**Brief:**
Look through the data below and, wherever a line carries the word "pixels", please copy that line.

**Listed entries:**

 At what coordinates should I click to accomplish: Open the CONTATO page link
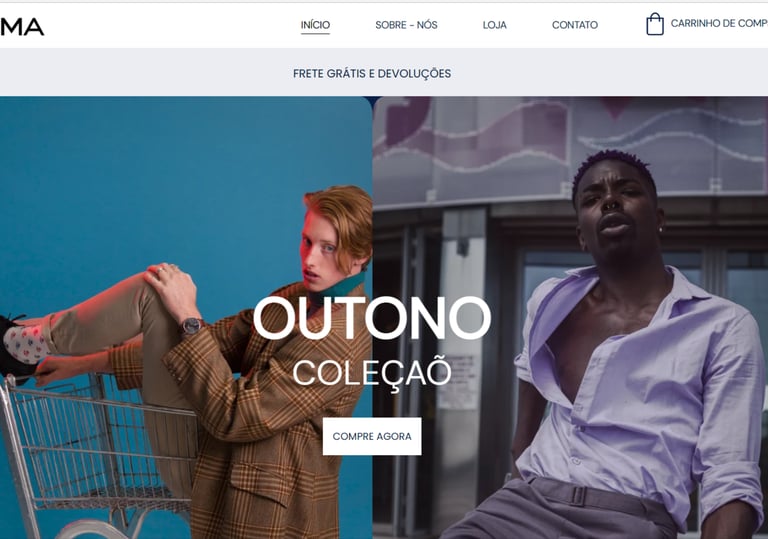click(x=575, y=25)
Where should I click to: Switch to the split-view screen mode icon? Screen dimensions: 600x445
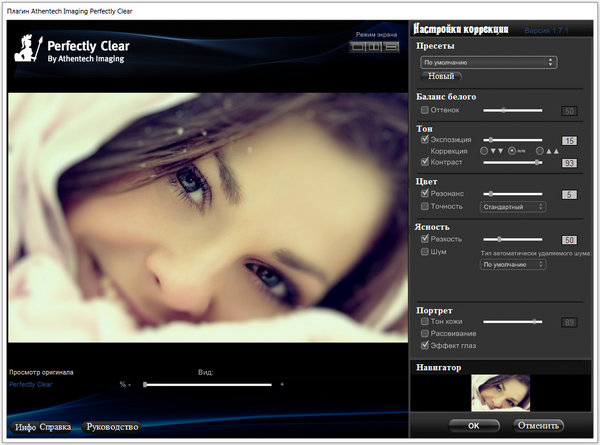tap(372, 47)
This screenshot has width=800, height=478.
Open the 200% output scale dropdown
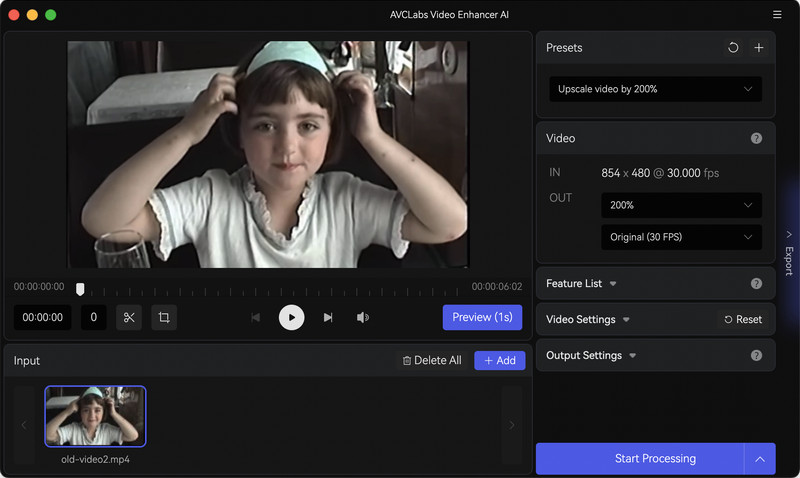tap(681, 205)
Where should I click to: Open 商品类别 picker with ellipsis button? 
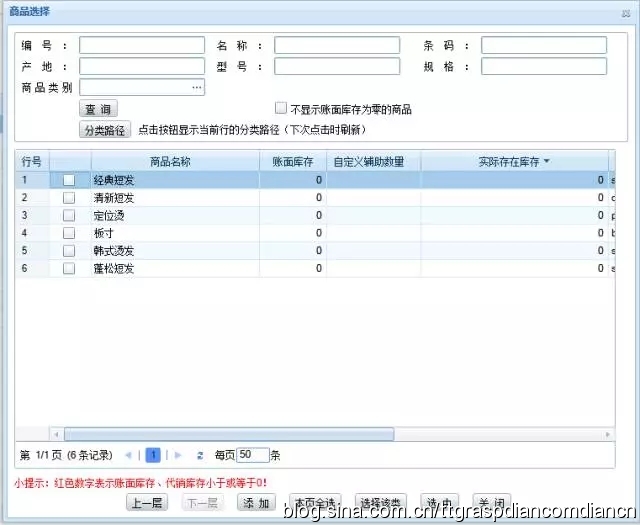click(x=197, y=88)
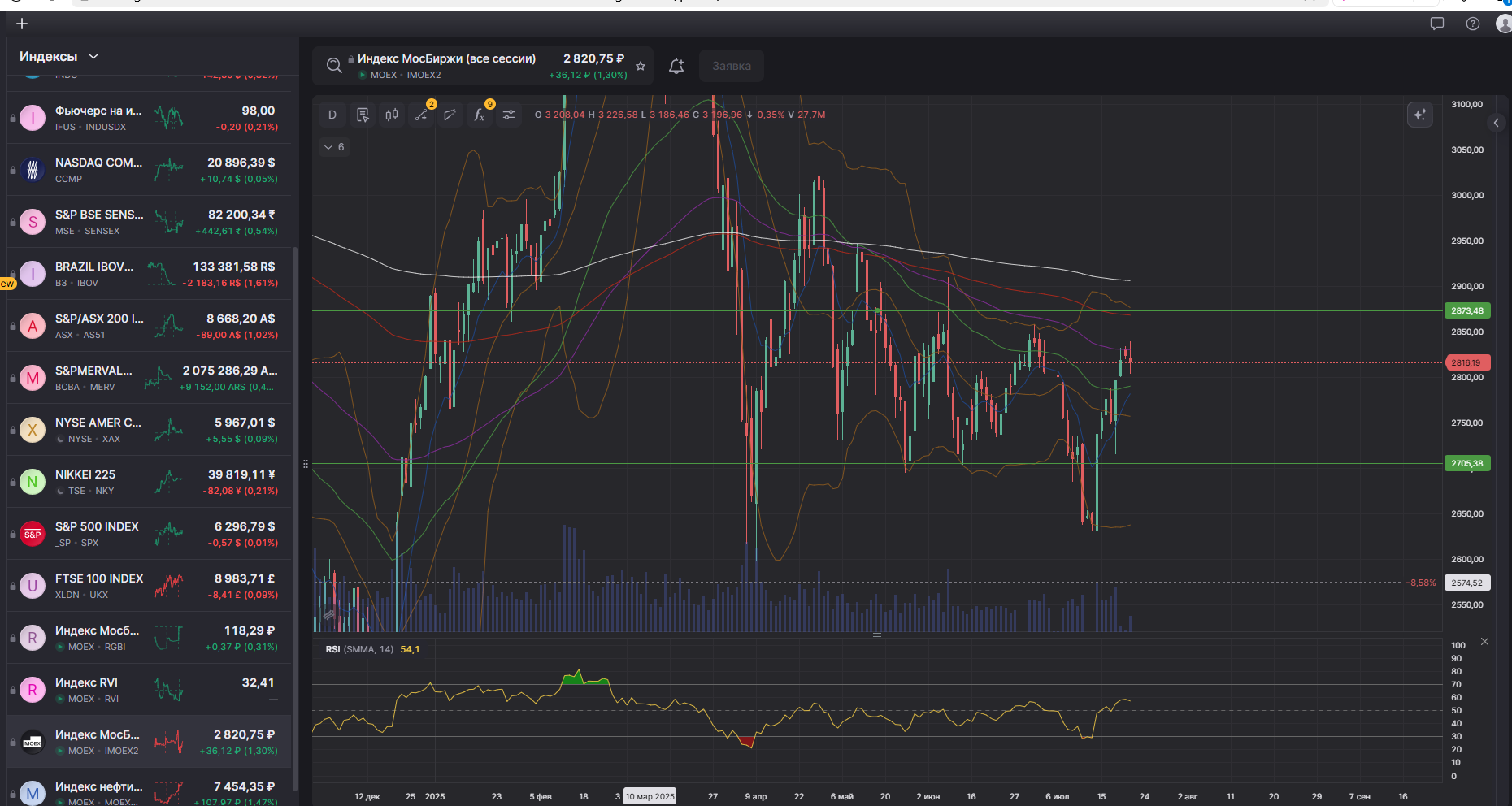Open the D timeframe selector
Screen dimensions: 1512x806
332,115
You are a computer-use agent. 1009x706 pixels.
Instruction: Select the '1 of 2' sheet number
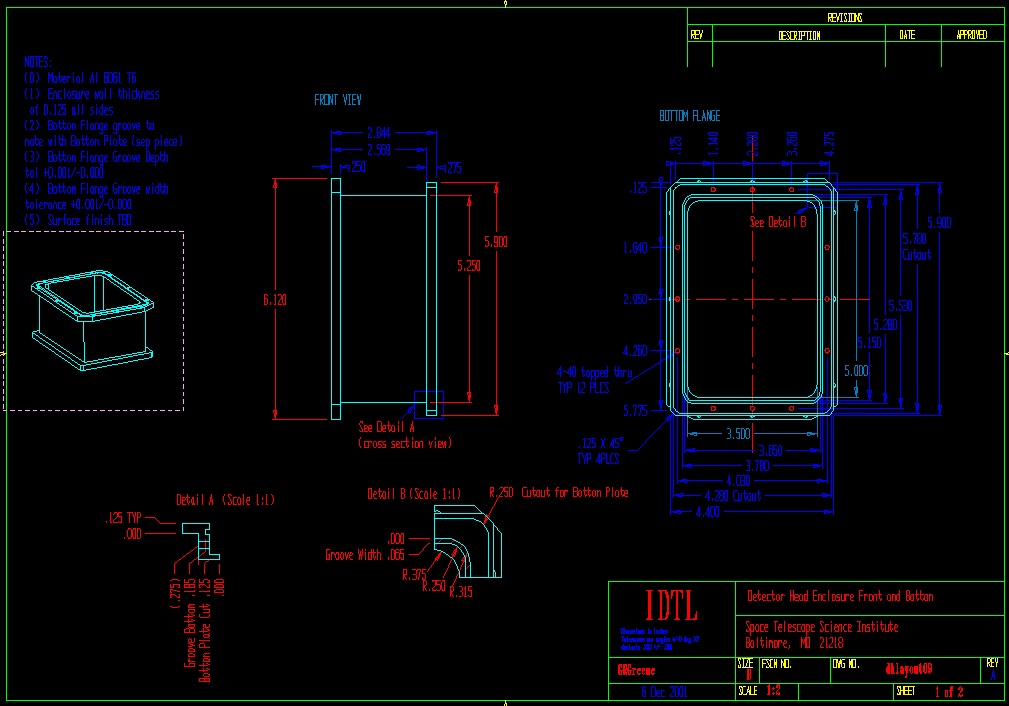tap(948, 691)
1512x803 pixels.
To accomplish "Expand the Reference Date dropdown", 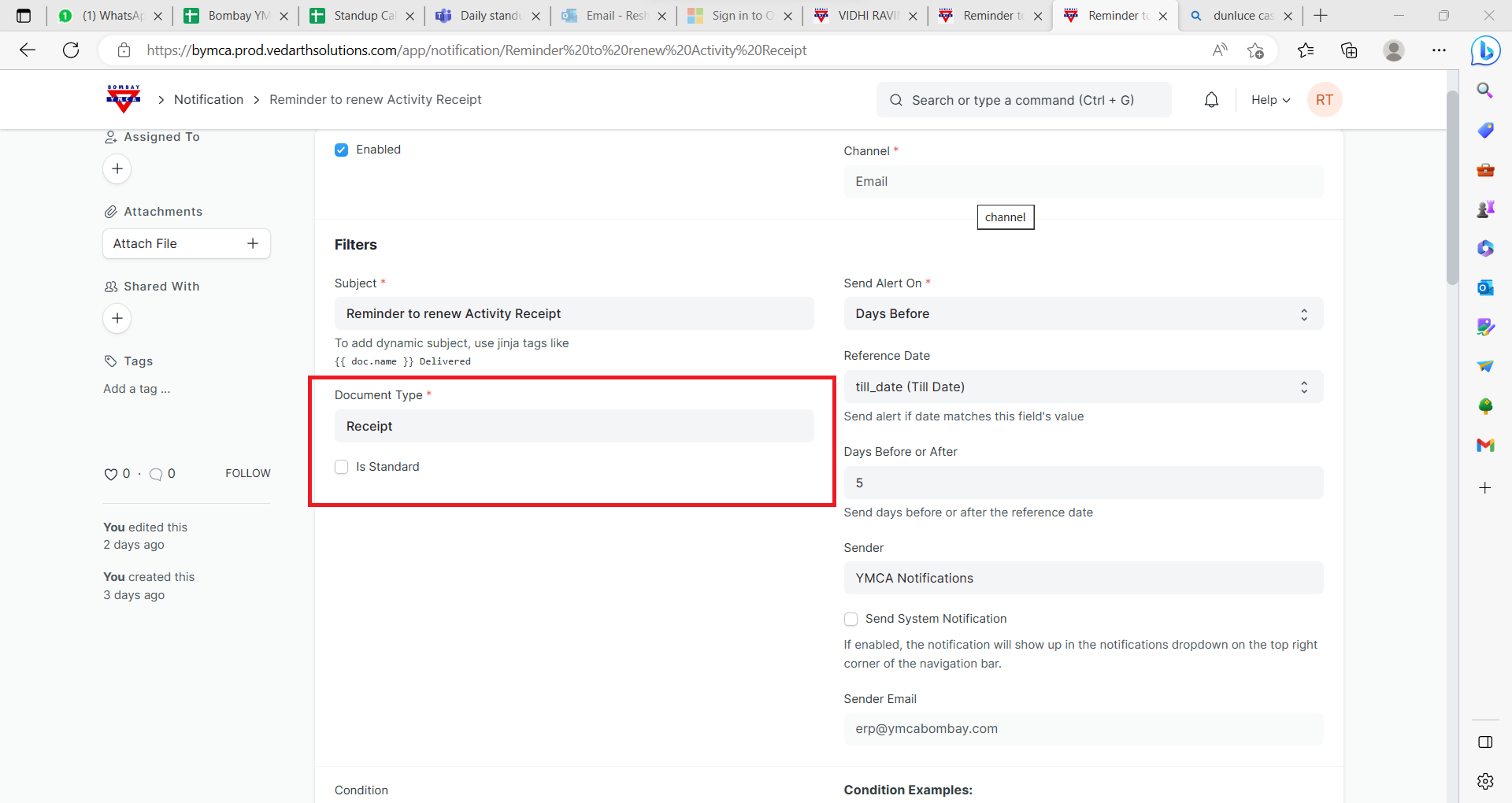I will 1083,387.
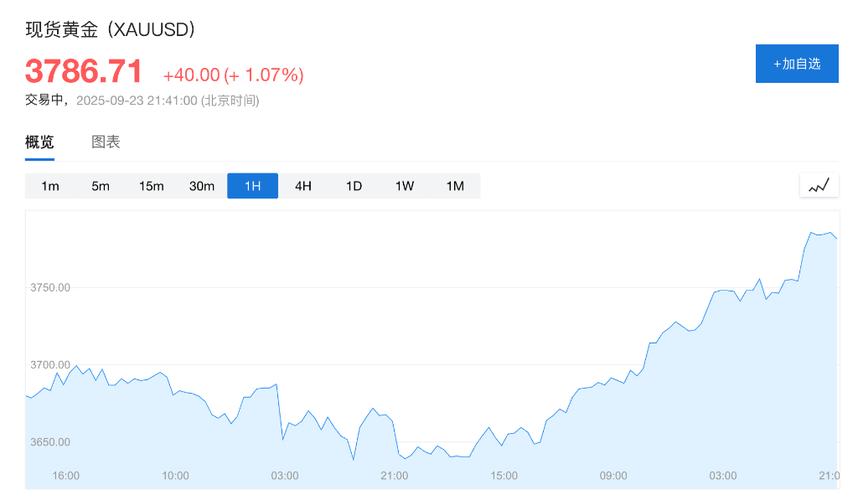Click the 3750.00 price axis label
This screenshot has width=858, height=500.
click(50, 288)
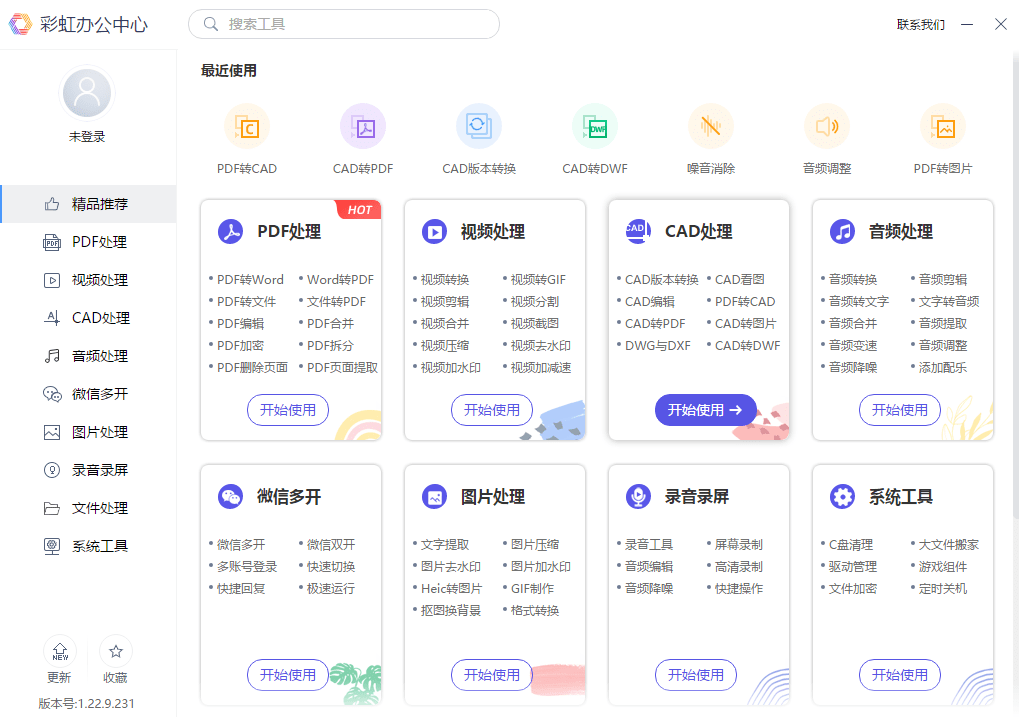
Task: Click the 未登录 user avatar
Action: [x=86, y=92]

**Task answer:**
You are a computer-use agent. 1009x706 pixels.
1512x803 pixels.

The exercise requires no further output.